§ **Given request**:
Please copy all the rows below word for word, leaving the pictures out of your answer.

-- Start Data for processing --

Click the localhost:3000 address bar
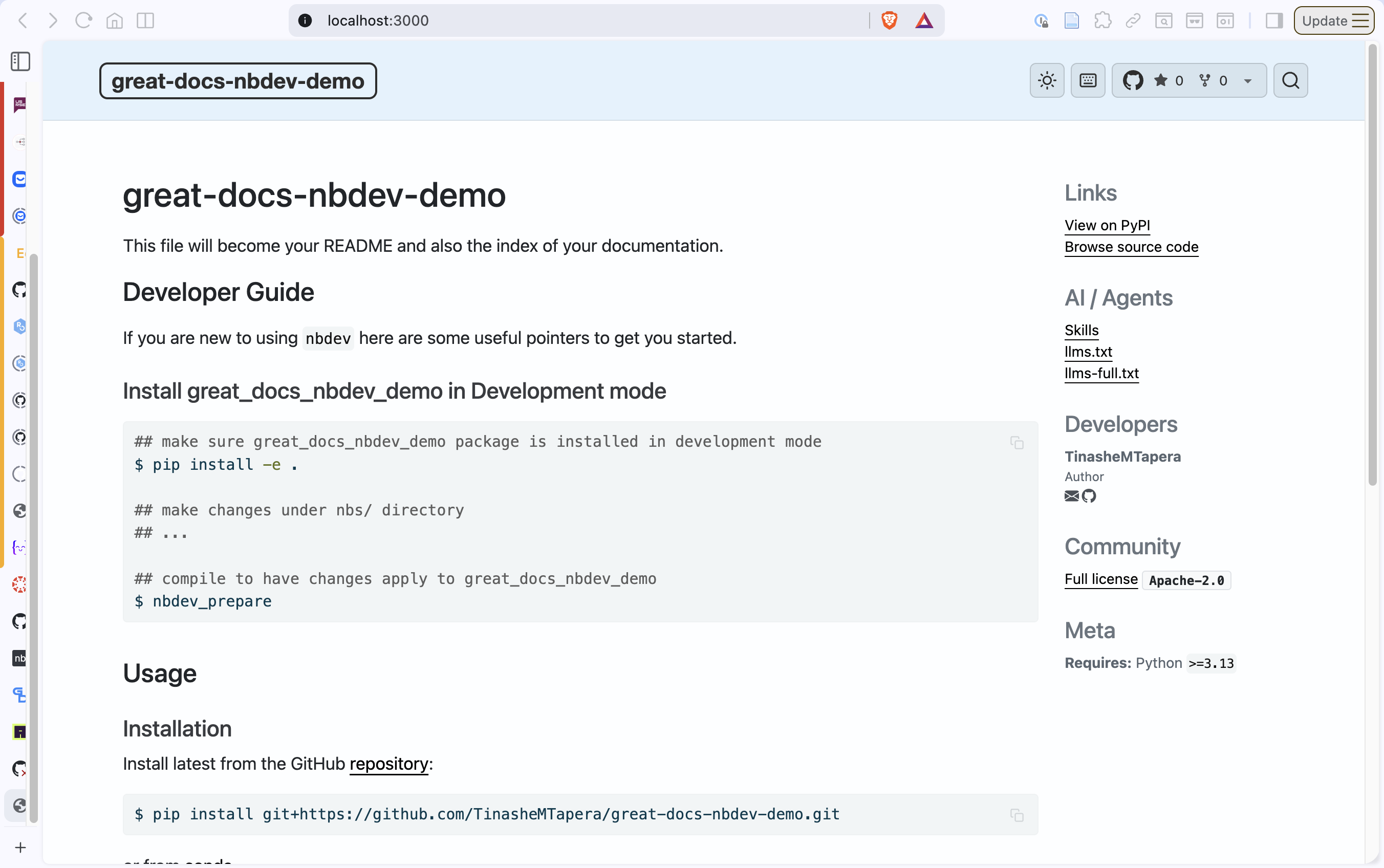click(x=574, y=20)
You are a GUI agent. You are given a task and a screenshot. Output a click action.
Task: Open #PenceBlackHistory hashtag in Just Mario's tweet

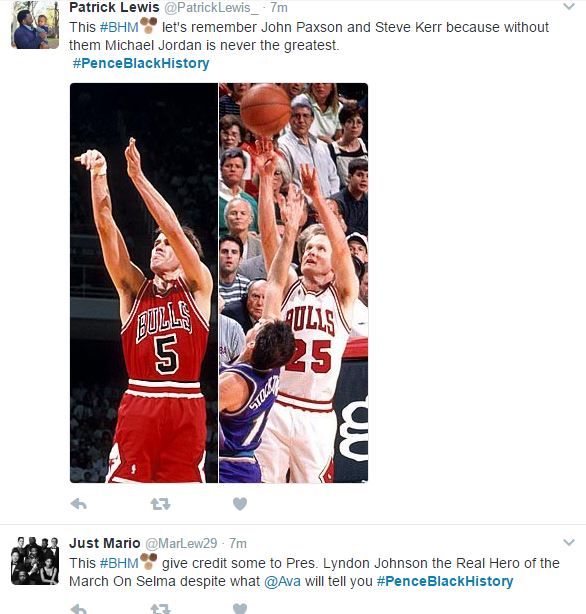(445, 581)
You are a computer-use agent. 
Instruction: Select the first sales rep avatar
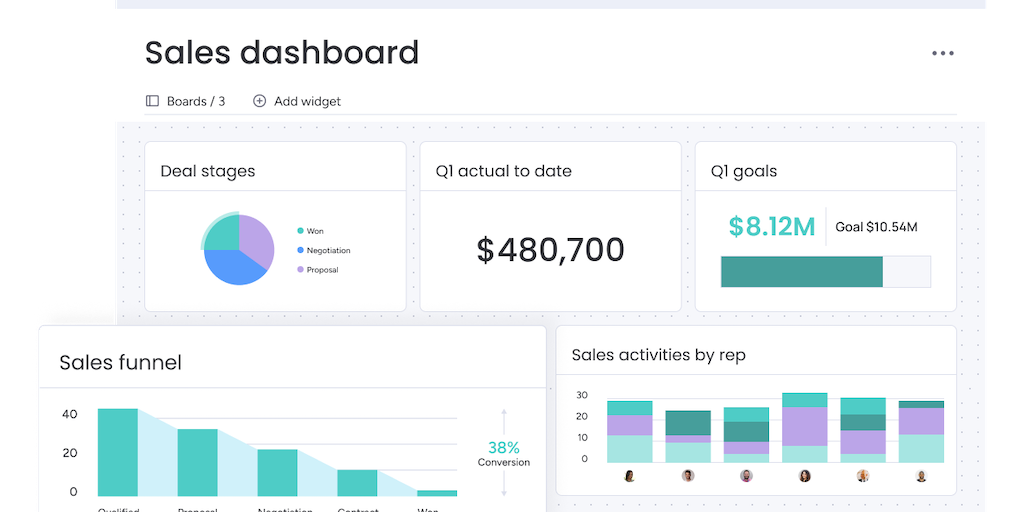(x=630, y=476)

-- End Data for processing --

§ **Solution to the exercise**:
Click the localhost:3000 address bar
click(x=574, y=20)
You are a GUI agent. You are given a task and a screenshot. Output a click action.
Task: Open #PenceBlackHistory hashtag in Just Mario's tweet

(445, 581)
You are a computer-use agent. 
Instruction: Select the first sales rep avatar
(x=630, y=476)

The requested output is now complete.